If the answer to these questions leads to a finding that it was obvious to take this additional step, the patent will be considered obvious and invalid. The court makes clear that where the required experimentation to take the leap is extensive, a patent can be granted for the further step taken.

====The American Approach to Obvious-to-Try: KSR International Co. v. Teleflex Inc.====

The Supreme Court of the United States was confronted with the obvious to try issue in KSR International Co. v. Teleflex Inc., where the subject-matter of a patent was a combination of known components. They held that “when there is a design need or market pressure to solve a problem and there are a finite number of identified, predictable solutions, a person of ordinary skill in the art has good reason to pursue the known options within his or her technical grasp. If this leads to the anticipated success, it is likely that the result is not innovative enough to be patentable.”

This is similar to Canada in that an invention can still be deemed to be obvious, despite going a step beyond the prior art.

===Commercial success===

A patented item that is an instant hit on the market is less likely to be found obvious than a patent for a product that was poorly received. In Diversified Products Corp. v.
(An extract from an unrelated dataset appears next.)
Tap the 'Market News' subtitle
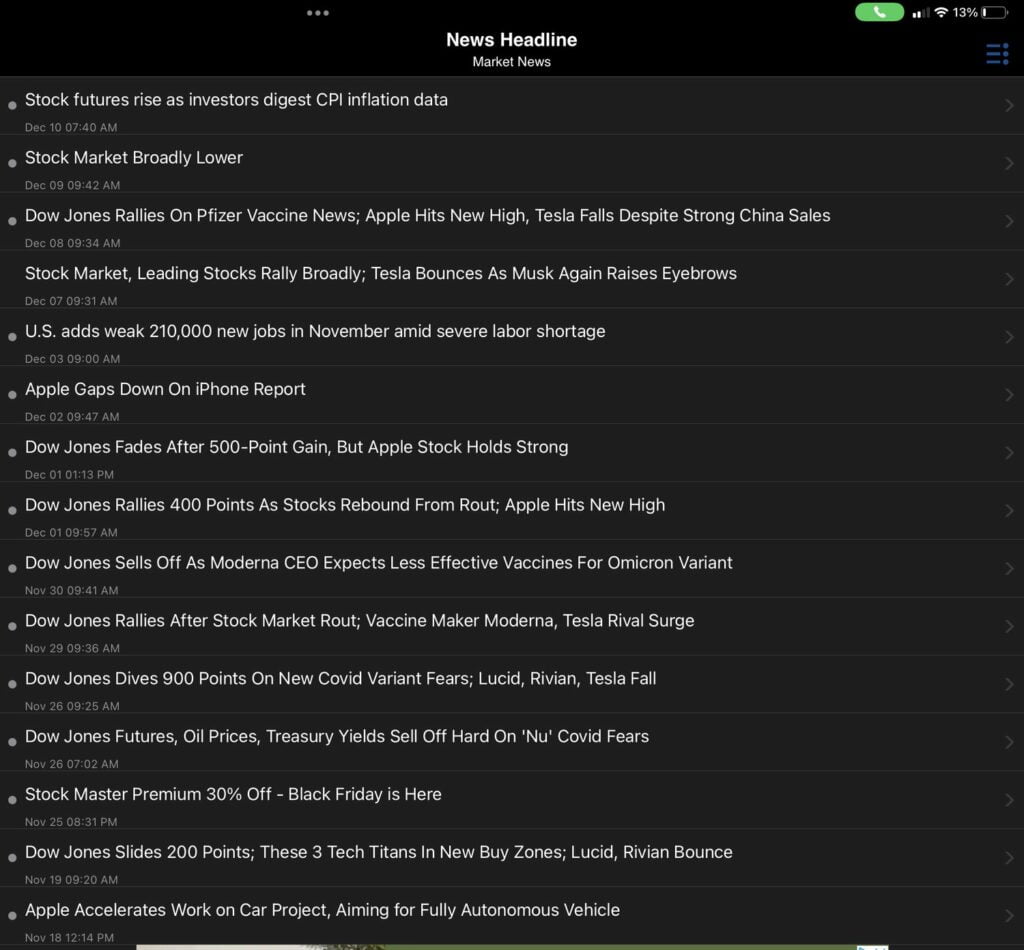 click(511, 62)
Tye-Sil Corp. the Federal Court of Appeal stated that:

[w]hile the factor of commercial success, taken alone, is not conclusive evidence of inventiveness, where as here, it is but one of many factors, it cannot be disregarded.

The court listed other factors that may support a finding of non-obviousness:

Looking at these various factors -- the device is novel and superior to what was available until then; it was since used widely and in preference to alternative devices; competitors as well as experts in the field had never thought of the combination; amazement accompanied its first publication; commercial success -- it is, using the words of Tomlin J., in De Frees, supra, ‘practically impossible to say that there is not present that scintilla of invention necessary to support the patent’.